● Directive
Copy the material word for word, starting at its first line and stopping after the line that contains "Action: click(994, 31)". Include both of those lines and nothing beyond them.

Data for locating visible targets
START

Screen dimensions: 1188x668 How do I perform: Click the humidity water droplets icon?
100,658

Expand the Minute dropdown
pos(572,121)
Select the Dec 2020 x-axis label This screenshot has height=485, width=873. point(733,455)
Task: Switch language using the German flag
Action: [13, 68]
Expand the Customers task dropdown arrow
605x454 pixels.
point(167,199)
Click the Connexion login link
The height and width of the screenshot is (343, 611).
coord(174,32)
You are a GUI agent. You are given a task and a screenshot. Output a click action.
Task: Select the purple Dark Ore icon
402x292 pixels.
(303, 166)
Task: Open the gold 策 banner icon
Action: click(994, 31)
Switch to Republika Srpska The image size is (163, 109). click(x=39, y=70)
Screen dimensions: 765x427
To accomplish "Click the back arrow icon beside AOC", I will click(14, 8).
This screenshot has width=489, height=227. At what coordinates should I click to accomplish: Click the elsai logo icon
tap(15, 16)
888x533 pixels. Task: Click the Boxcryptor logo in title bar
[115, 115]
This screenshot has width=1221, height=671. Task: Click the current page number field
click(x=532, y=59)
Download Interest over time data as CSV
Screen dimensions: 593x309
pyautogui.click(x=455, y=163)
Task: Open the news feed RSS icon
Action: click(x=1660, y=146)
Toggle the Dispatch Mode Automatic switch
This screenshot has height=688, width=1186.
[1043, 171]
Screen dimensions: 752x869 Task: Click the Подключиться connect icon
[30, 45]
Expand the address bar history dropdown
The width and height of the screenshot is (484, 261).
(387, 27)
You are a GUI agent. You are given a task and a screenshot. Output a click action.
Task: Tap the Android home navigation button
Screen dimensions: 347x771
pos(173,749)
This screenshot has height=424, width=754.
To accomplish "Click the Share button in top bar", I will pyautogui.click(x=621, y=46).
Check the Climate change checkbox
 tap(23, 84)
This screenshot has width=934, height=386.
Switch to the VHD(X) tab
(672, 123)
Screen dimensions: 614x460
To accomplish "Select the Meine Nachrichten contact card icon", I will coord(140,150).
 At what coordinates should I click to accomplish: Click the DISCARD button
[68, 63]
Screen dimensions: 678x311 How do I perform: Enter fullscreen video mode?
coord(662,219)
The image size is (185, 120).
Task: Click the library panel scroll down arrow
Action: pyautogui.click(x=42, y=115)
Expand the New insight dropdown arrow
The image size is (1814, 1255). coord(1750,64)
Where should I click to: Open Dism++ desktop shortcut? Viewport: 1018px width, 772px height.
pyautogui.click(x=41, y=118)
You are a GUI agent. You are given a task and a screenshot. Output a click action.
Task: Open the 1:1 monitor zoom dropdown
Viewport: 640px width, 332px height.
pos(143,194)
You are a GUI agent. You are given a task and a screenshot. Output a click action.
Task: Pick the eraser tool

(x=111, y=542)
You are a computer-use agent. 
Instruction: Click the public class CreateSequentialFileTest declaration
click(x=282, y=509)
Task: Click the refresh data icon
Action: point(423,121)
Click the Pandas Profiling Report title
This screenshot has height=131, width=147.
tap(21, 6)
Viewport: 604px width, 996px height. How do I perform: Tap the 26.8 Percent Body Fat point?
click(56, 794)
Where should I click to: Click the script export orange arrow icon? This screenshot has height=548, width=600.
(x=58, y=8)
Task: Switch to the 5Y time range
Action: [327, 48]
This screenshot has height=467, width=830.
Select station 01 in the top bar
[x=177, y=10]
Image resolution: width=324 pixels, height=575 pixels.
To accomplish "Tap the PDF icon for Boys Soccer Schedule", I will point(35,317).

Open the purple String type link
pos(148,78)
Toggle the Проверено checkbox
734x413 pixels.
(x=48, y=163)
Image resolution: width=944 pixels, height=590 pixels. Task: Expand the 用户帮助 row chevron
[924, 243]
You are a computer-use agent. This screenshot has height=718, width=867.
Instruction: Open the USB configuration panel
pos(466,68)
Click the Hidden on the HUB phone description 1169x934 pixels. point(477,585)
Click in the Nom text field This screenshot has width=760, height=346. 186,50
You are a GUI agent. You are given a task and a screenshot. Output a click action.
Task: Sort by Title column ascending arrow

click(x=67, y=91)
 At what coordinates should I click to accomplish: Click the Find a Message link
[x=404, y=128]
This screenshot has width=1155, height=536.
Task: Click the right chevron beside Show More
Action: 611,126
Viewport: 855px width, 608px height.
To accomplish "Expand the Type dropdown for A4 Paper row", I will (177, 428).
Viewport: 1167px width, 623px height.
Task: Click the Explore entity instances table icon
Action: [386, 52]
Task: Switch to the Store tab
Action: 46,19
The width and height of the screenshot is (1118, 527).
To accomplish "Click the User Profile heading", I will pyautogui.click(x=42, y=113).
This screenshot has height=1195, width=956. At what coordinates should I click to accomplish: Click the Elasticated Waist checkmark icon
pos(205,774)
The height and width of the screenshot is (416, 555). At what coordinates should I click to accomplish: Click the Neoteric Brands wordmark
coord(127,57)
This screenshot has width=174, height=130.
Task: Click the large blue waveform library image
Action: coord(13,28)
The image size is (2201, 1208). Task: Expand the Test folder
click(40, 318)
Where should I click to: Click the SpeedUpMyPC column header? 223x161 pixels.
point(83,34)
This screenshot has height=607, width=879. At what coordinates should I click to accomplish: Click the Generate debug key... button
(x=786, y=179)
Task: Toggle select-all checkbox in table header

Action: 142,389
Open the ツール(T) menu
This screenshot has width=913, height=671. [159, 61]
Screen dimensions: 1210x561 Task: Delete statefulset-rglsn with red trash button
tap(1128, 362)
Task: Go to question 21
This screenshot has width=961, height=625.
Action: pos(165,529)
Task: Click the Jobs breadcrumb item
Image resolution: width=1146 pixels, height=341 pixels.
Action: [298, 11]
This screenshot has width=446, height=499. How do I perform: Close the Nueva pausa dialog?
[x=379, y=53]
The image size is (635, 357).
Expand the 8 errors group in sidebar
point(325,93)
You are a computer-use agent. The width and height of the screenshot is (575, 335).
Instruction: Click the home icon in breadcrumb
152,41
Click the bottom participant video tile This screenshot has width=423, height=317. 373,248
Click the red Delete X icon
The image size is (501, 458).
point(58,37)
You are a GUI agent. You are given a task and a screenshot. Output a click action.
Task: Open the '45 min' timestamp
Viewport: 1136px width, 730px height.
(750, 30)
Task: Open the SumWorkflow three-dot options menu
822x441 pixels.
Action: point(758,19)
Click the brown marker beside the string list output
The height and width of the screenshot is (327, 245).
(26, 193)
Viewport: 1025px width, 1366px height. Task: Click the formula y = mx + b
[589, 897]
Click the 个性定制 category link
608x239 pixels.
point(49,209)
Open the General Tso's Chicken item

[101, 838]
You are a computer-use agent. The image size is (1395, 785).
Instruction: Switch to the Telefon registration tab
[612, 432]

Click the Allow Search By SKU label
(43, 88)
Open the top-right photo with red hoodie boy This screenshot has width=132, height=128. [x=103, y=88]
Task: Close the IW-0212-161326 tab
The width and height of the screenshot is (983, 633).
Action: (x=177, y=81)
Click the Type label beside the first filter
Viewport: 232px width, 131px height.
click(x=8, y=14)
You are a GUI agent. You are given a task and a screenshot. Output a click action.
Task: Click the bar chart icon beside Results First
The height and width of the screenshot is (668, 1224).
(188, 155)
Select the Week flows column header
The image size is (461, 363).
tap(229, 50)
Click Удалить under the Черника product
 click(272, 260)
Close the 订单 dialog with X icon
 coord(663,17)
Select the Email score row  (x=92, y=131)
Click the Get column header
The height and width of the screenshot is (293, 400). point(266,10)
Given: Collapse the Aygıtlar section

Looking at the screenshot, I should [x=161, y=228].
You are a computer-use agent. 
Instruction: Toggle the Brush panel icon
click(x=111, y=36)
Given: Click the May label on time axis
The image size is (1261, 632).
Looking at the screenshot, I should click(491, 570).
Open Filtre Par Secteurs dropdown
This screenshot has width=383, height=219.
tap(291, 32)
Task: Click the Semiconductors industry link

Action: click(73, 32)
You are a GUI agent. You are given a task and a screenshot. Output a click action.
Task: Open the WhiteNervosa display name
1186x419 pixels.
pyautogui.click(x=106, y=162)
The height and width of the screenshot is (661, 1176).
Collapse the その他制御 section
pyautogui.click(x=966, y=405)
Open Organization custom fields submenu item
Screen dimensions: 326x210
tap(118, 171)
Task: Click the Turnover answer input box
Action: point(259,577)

END

● Response for this exercise
Screen dimensions: 1188x668 How do I perform: Click the humidity water droplets icon?
100,658

Expand the Minute dropdown
pos(572,121)
Select the Dec 2020 x-axis label This screenshot has height=485, width=873. point(733,455)
Task: Switch language using the German flag
Action: [13, 68]
Expand the Customers task dropdown arrow
605x454 pixels.
point(167,199)
Click the Connexion login link
The height and width of the screenshot is (343, 611).
coord(174,32)
You are a GUI agent. You are given a task and a screenshot. Output a click action.
Task: Select the purple Dark Ore icon
402x292 pixels.
(303, 166)
Task: Open the gold 策 banner icon
Action: click(994, 31)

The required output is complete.